YOUR INSTRUCTIONS:
Extract the line that contains "Viewport: 1456px width, 812px" and every line after it through the end of the records below, exactly as written, leaving out any pictures.

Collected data
═══

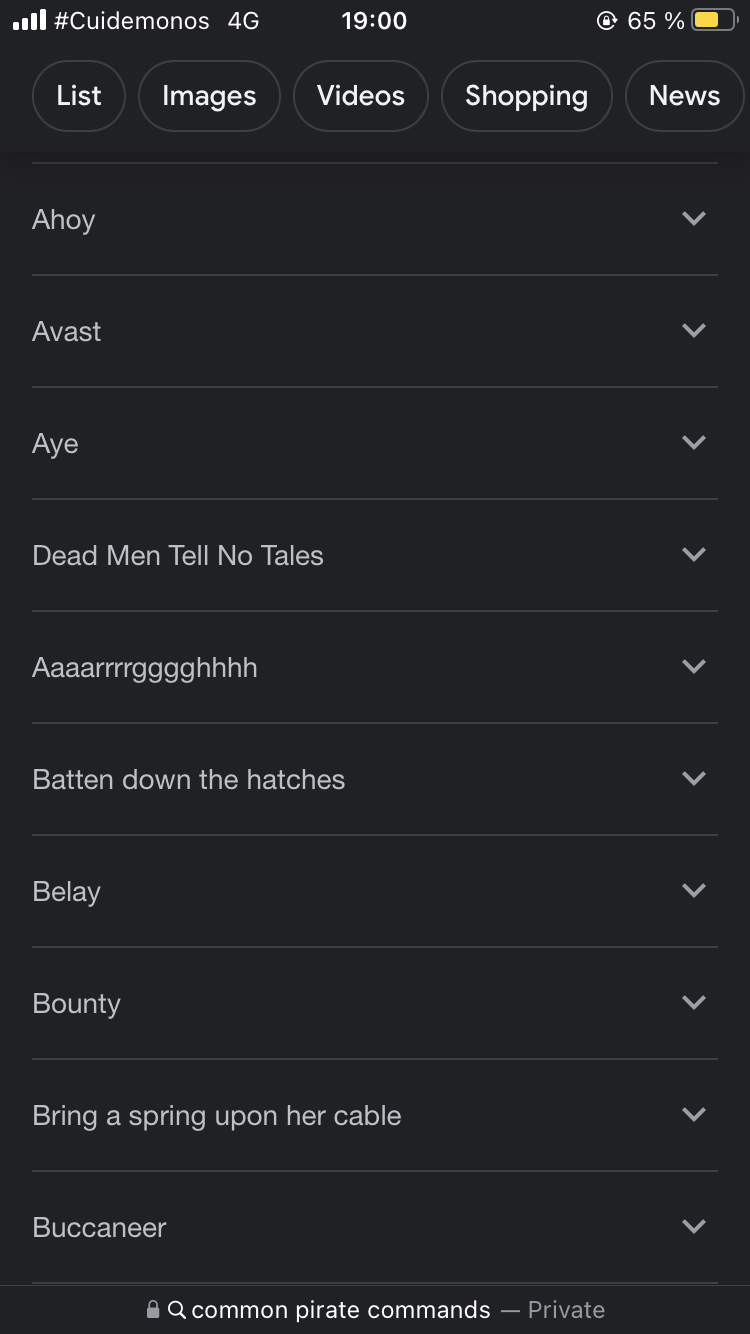Screen dimensions: 750x1334
Task: Expand the Belay chevron
Action: (694, 890)
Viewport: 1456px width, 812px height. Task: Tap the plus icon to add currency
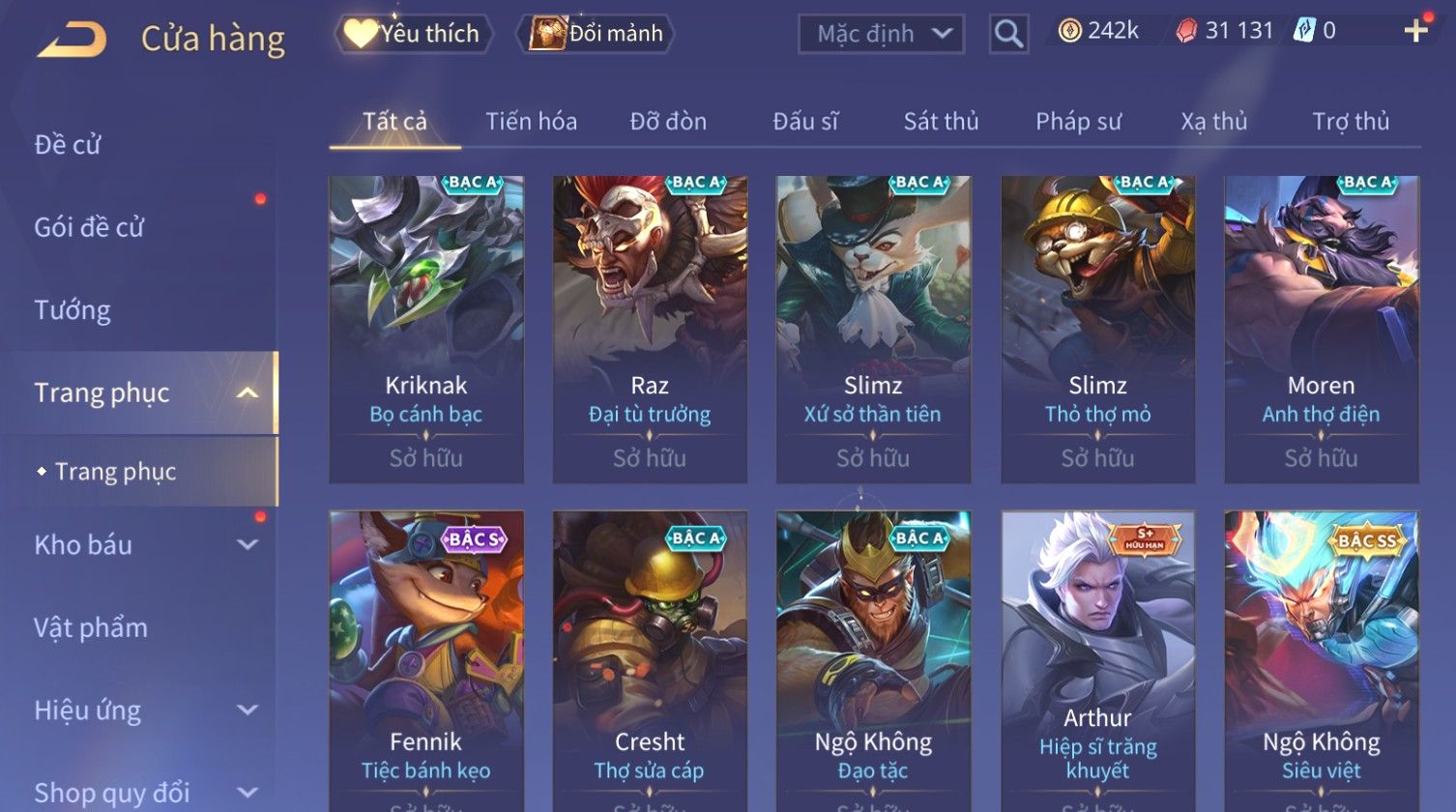coord(1415,31)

═══

ANSWER TO THIS TASK:
Viewport: 1456px width, 812px height. Task: Tap the plus icon to add currency
coord(1415,31)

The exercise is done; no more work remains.